Kenneth D. Carr, appellant, sued Austin Forty, a California limited partnership, and Anthony J. Ujdur, trustee, for return of an earnest-money letter of credit and recovery on a quantum meruit claim for labor and services. Appellees counter-claimed alleging breach of contract, violation of fiduciary duty, and violation of § 17.46(b)(2), (3), (5) and (23) of the Deceptive Trade Practices Act. Tex.Bus. & Com.Code Ann. § 17.46(b) (Vernon 1987). The trial court rendered a Nunc Pro Tunc judgment ordering that the parties take nothing. Carr appeals from the take-nothing judgment. We will reform the judgment in part and, as reformed, affirm.

On March 21, 1985, Kenneth D. Carr contracted to buy from Austin Forty 40.353 acres of land near Pflugerville for a purchase price of $5,500,000. Pursuant to the terms of their contract, Carr gave a $50,-000 letter of credit to an escrow agent, Southwest Title Company, as earnest money for the transaction.
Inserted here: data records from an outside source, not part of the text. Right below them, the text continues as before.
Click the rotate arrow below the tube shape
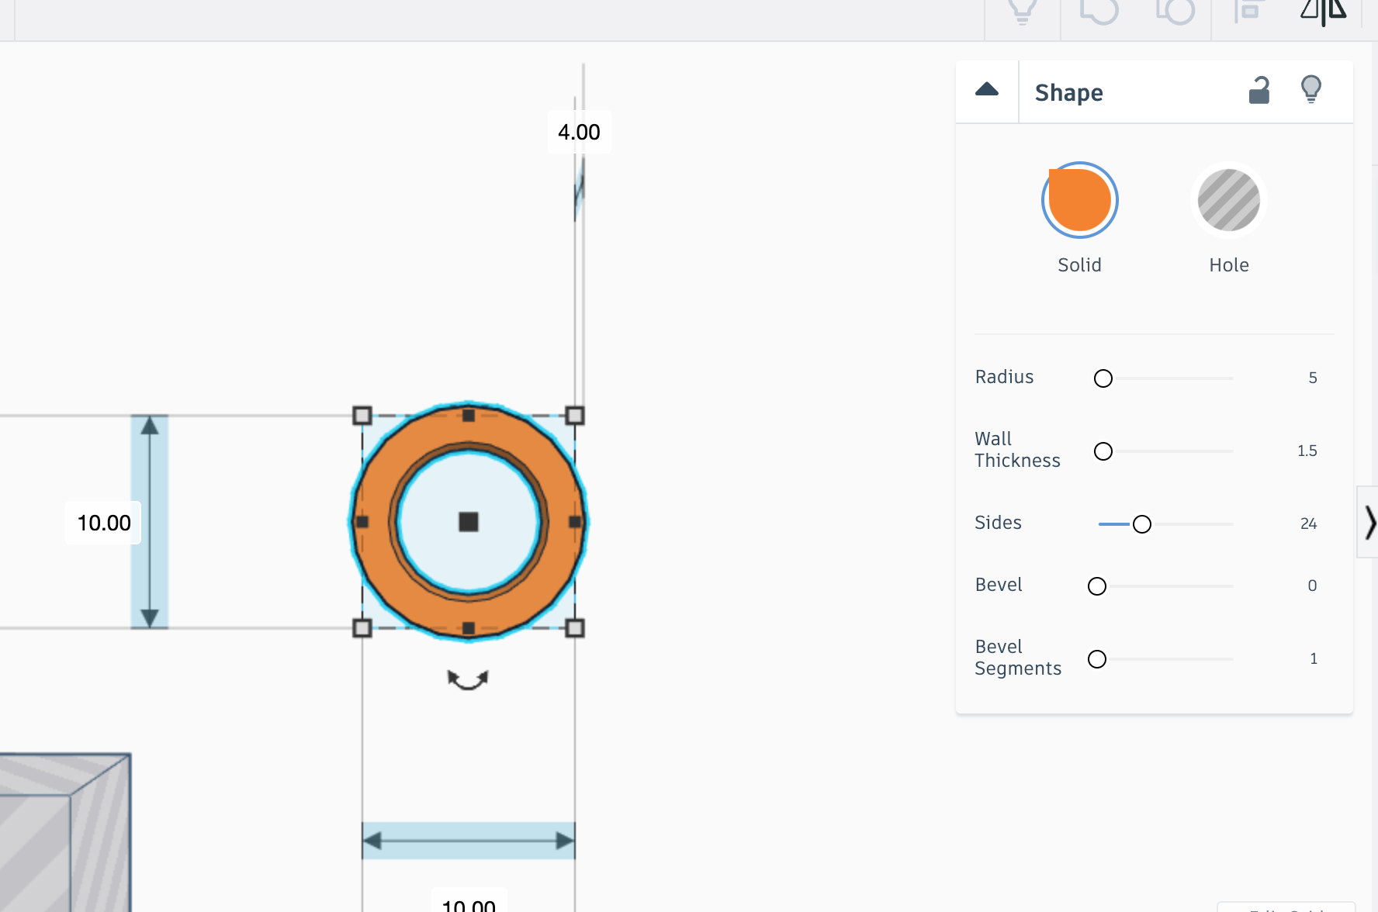Viewport: 1378px width, 912px height. (x=468, y=680)
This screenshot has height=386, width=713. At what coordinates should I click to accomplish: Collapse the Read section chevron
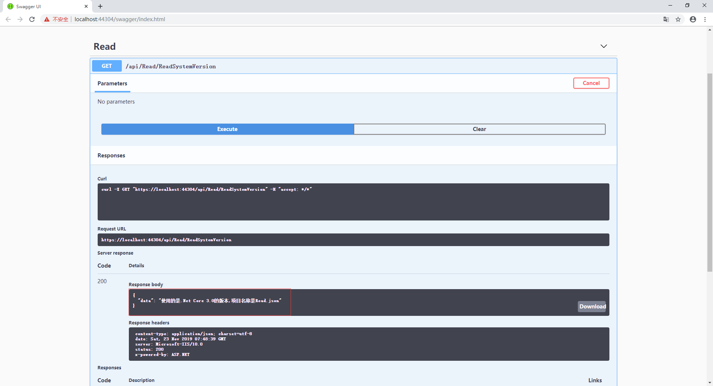[x=603, y=46]
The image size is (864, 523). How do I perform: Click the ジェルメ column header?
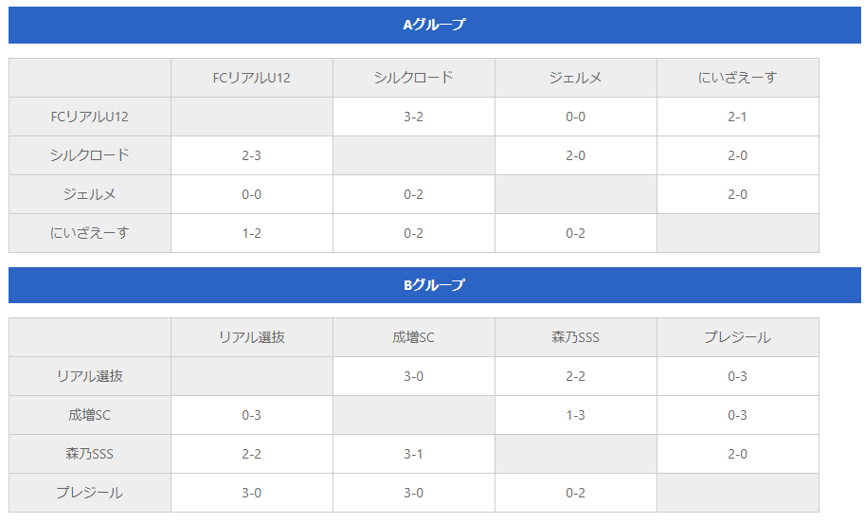(576, 78)
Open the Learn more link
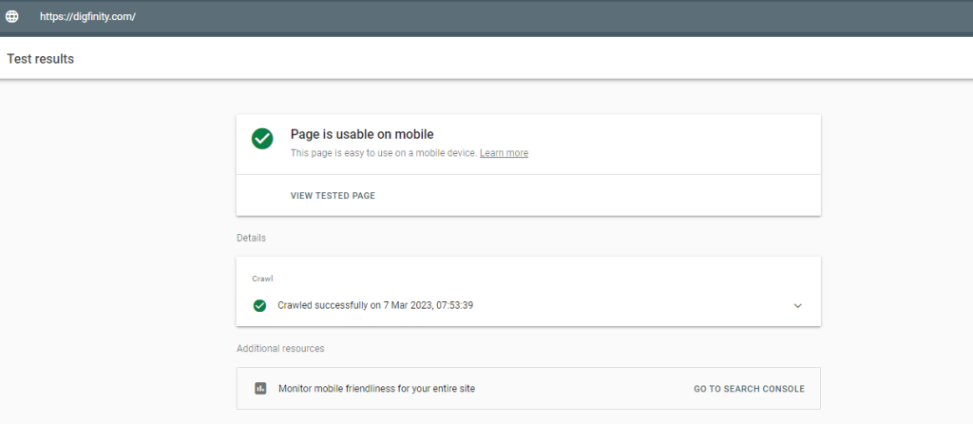The image size is (973, 424). (x=504, y=153)
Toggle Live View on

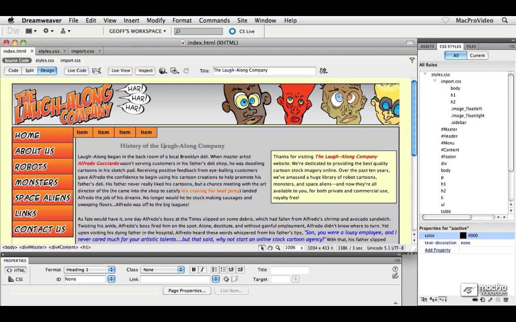(121, 70)
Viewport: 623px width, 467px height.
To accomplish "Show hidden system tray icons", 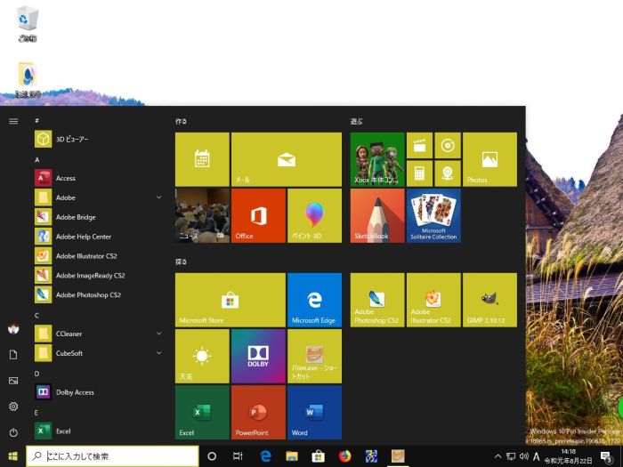I will pos(498,456).
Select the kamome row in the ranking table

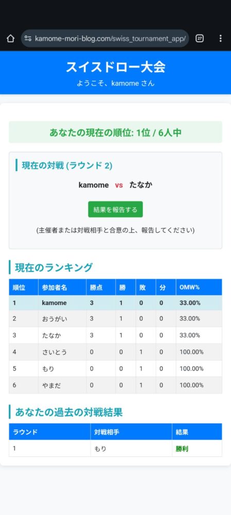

Consummation of the contract was conditioned upon the following: (1) Austin Forty was obligated to obtain approval for 200 additional water taps from the City of Pflu-gerville; and (2) the Windemere Sewage Treatment Plant expansion was to be completed and providing the land with service before closing. The contract provided that should Austin Forty fail to comply with any of the requirements set out in the contract for any reason, except Carr’s default, Carr should have the election to terminate the agreement, whereupon his earnest money would be returned to him and neither party would have any further rights and obligations. The contract provided that time was of the essence.

The original “closing” date in the contract was July 15, 1985. However, based on a representation made in June 1985 by Ujdur, that the water taps had been approved by the City of Pflugerville or would be approved by August 31, 1985, Carr and Austin Forty agreed to change the “closing” date to September 30, 1985. On September 13, 1985, Carr was advised by the City of Pflugerville that it had not approved the two hundred (200) additional water taps. At this time the Windemere Sewage Treatment Plant expansion was not completed. On September 24, 1985, by a letter personally delivered to defendants, Carr notified Austin Forty that he elected to terminate the contract because the water taps would not be delivered by September 30, 1985. In the termination letter Carr requested return of the $50,000 earnest-money letter of credit. Austin Forty, through Ujdur, refused to return the letter and instead attempted to draw down on the letter of credit themselves. Carr thereupon filed suit. The trial court rendered judgment on the verdict in plaintiff’s favor on his suit for cancellation of the letter of credit pursuant to the terms of paragraph 6(ii) of the contract. 1 However, in rendering judgment on the verdict on that part of plaintiff’s suit, the trial court disregarded a jury finding on Special Issue No. 13, in which the jury specified the amount it believed to be reasonable attorney’s fees for Carr’s attorney. The trial court did not award attorney’s fees to appellant on this or any other part of the judgment.

Appellant’s first point of error asserts the trial court erred in denying his request *270 for attorney’s fees because he met all statutory and common-law requirements for recovery.

Appellees, in their Motion to Disregard the jury’s finding on Special Issue No. 13, urged two bases for the motion:

A. There is no recovery upon which attorney’s fees could be predicated.
B. No presentation of claim for services was made by plaintiff.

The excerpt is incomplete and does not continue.